N-Acetylcysteine rapidly replenishes central nervous system glutathione measured via magnetic resonance spectroscopy in human neonates with hypoxic-ischemic encephalopathy

Hunter G Moss, Truman R Brown, Donald B Wiest, Dorothea D Jenkins, Hunter G Moss, Truman R Brown, Donald B Wiest, Dorothea D Jenkins

Abstract

Persistent oxidative stress depletes reduced glutathione (GSH), an intracellular antioxidant and an important determinant of CNS injury after hypoxia ischemia. We used standard, short echo time Stimulated Echo Acquisition Mode (STEAM) to detect GSH by magnetic resonance spectroscopy (MRS) in 24 term neonates with hypoxic-ischemic encephalopathy (HIE), on day of life 5-6, after rewarming from therapeutic hypothermia. MRS demonstrated reliable, consistent GSH of 1·64 ± 0·20 mM in the basal ganglia immediately before intravenous infusion of N-acetylcysteine. N-acetylcysteine resulted in a rapid and significant GSH increase to 1·93 ± 0.23 mM within 12-30 min after completion of infusion ( n = 21, p < 0.0001, paired t-test), compared with those who did not receive N-acetylcysteine ( n = 3, GSH = 1.66 ± 0.06 mM and 1.64 ± 0.09 mM). In one perinatal stroke patient, GSH in the diffusion-restricted stroke area was 1.0 mM, indicating significant compromise of intracellular redox potential, which also improved after N-acetylcysteine. For comparison, GSH in healthy term neonates has been reported at 2.5 ± 0.9 mM in the thalamus. This is the first report to show persistent oxidative stress reflected in GSH during the subacute phase in neonates with HIE and rapid response to N-acetylcysteine, using a short echo MRS sequence that is available on all clinical scanners without spectral editing.
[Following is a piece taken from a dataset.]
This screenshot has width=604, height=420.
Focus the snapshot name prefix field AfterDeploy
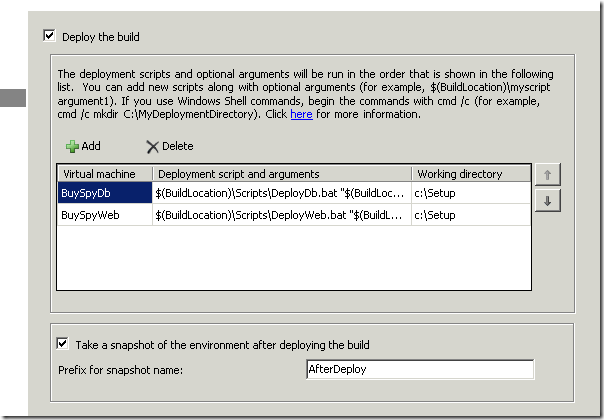coord(420,369)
Keywords: Glutathione; N-acetylcysteine; hypoxic-ischemic encephalopathy; magnetic resonance spectroscopy; vitamin D.

Figures

Figure 1.
Figure 1.
LCModel quantification of [GSH] in phantom solutions.
Figure 2.
Figure 2.
MR spectra using STEAM 20 ms, with peaks for GSH, NAA, Cr, and Cho noted (left). Spectral fitting with LCModel with (blue) and without (red) GSH cysteinyl peak at ∼2.95 ppm included in basis set (right).
Figure 3.
Figure 3.
Representative voxel placement in the basal ganglia of near-term and term neonates with HIE.
Figure 4.
Figure 4.
(a) [GSH] in the basal ganglia (except as noted) immediately before and after NAC* alone or NAC + calcitriol in HIE neonates on DOL 5–6 (n = 21). NVD 14, 17, 29 had NAC infusions paused due to pump malfunction, but did receive NAC prior to second MRS. An additional ROI was obtained in NVD 26 with voxel placement in left parietal stroke area, which was adjacent to the BG voxel placement. (b) GSH concentration in basal ganglia of HIE neonates, on DOL 5–6, for whom infusion of *NAC alone or NAC + calcitriol could not be completed prior to second MRS. Little change between pre- and post-infusion [GSH] values is noted. Mean and SD of individual GSH concentrations before and after NAC + calcitriol/NAC infusion are noted with black diamonds and error bars.
Figure 5.
Figure 5.
Diffusion-weighted images showing ADC (a) and trace (b) parametric maps with clear stroke lesion delineation, (c) voxel placement in left parietal stroke area.